Terraferma, ventimila lavoratori in nero

È la stima della Cgia che lancia un progetto: raccogliere le segnalazioni degli artigiani per stanare l’esercito degli abusivi
Di Marta Artico
Agenzia Candussi. Descrizione: conferenza stampa presso sede CGIA Mestre in via Torre Belfredo 87. Nella foto Paolo Zabeo e Roberto Bottan.
Agenzia Candussi. Descrizione: conferenza stampa presso sede CGIA Mestre in via Torre Belfredo 87. Nella foto Paolo Zabeo e Roberto Bottan.

Cassintegrati, pensionati, operai che non arrivano a fine mese e arrotondano in proprio, massaggiatrici, estetiste e parrucchiere a chiamata: un esercito di 20 mila lavoratori “invisibili” si muove ogni giorno almeno per qualche ora in città. La Cgia di Mestre che ieri ha presentato l’opuscolo anti saracinesca selvaggia “Chi apre chi chiude” nella sede di via Torre Belfredo, torna a denunciare il lavoro nero, che si sta diffondendo a macchia d’olio in terraferma.

«A causa della crisi economica», segnala il presidente della Cgia, Roberto Bottan, «negli ultimi anni il numero dei lavoratori in nero è pressoché raddoppiato, toccando, secondo una nostra stima, le 20.000 unità. Un esercito di invisibili che svolgono sul nostro territorio, magari solo per qualche ora al giorno, attività completamente irregolari. Dopolavoristi, cassaintegrati, pensionati e disoccupati, per sbarcare il lunario si stanno inventando di tutto: chi si offre per dipingere l’appartamento o per rifare la pavimentazione del bagno, chi si propone per aggiustare il condizionatore, riparare l’auto, sostituire la tapparella o cambiare la serratura, oppure per risuolare le scarpe o sistemare il giardino. Senza contare il nutrito esercito di abusivi che in città si presta a trasportare i turisti con la propria auto, penalizzando taxisti e autonoleggiatori».
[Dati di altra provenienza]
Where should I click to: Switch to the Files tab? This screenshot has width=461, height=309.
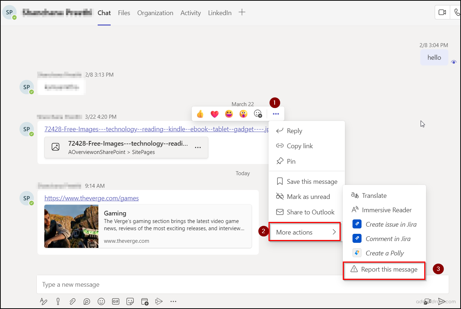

Altrettanto allarmante è la situazione in cui versa il settore dei servizi alla persona. «Il numero delle false parrucchiere-estetiste che esercitano abusivamente la professione recandosi direttamente in casa della cliente è in costante aumento», prosegue Bottan. «Purtroppo questa selva di abusivi sta creando grossi danni economici agli artigiani professionisti. Un dipendente regolare ha diritti, stipendio, segue corsi di formazione, osserva le normative di sicurezza e igienico sanitarie. La garanzia del prodotto aumenta i prezzi, ovvio».
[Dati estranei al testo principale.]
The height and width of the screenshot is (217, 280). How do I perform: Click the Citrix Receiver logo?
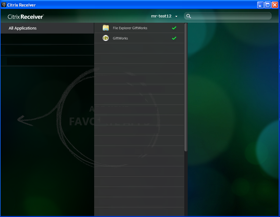point(26,16)
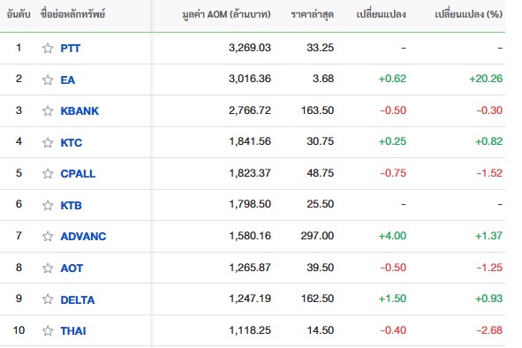Mark KTB with the star icon
This screenshot has width=522, height=348.
click(x=48, y=205)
Da qui il progetto, che potrebbe partire da settembre, già ventilato dalla Cgia al sindaco e alla giunta durante il primo incontro con il mondo del commercio e dell’artigianato: mettere in moto un sistema per denunciare il lavoro nero e l’abusivismo. «Si tratta», spiega Paolo Zabeo, responsabile dell’ufficio studi della Cgia, «di un’azione mutuata dal comune di Riccione che vorremmo mettere in moto stipulando una convenzione con il Comune e dunque il corpo dei vigili, ma anche guardia finanza e Asl. Oggi i taxisti già ci segnalano con foto e dati tutto quello che succede, ad esempio, alla stazione di Mestre, una vera e propria casbah, dove gli abusivi che quasi strappano le valige a chi scende dal treno e le caricano in auto, sono conosciuti, talvolta ex pregiudicati. La stessa cosa si vorrebbe fare per tutti i settori». Visto che segnalare abusivi e lavoro nero può essere difficoltoso per i singoli o le attività, dal momento che oggi si deve mandare avanti una denuncia personale, sarebbe la Cgia a fare da sportello e Centro di raccolta. Una campagna di sensibilizzazione a tappeto, a partire dagli associati che sono capillarmente diffusi nel territorio. Un’idea questa, alla quale teneva il compianto segretario Giuseppe Bortolussi e che oggi l’Associazione intende portare avanti.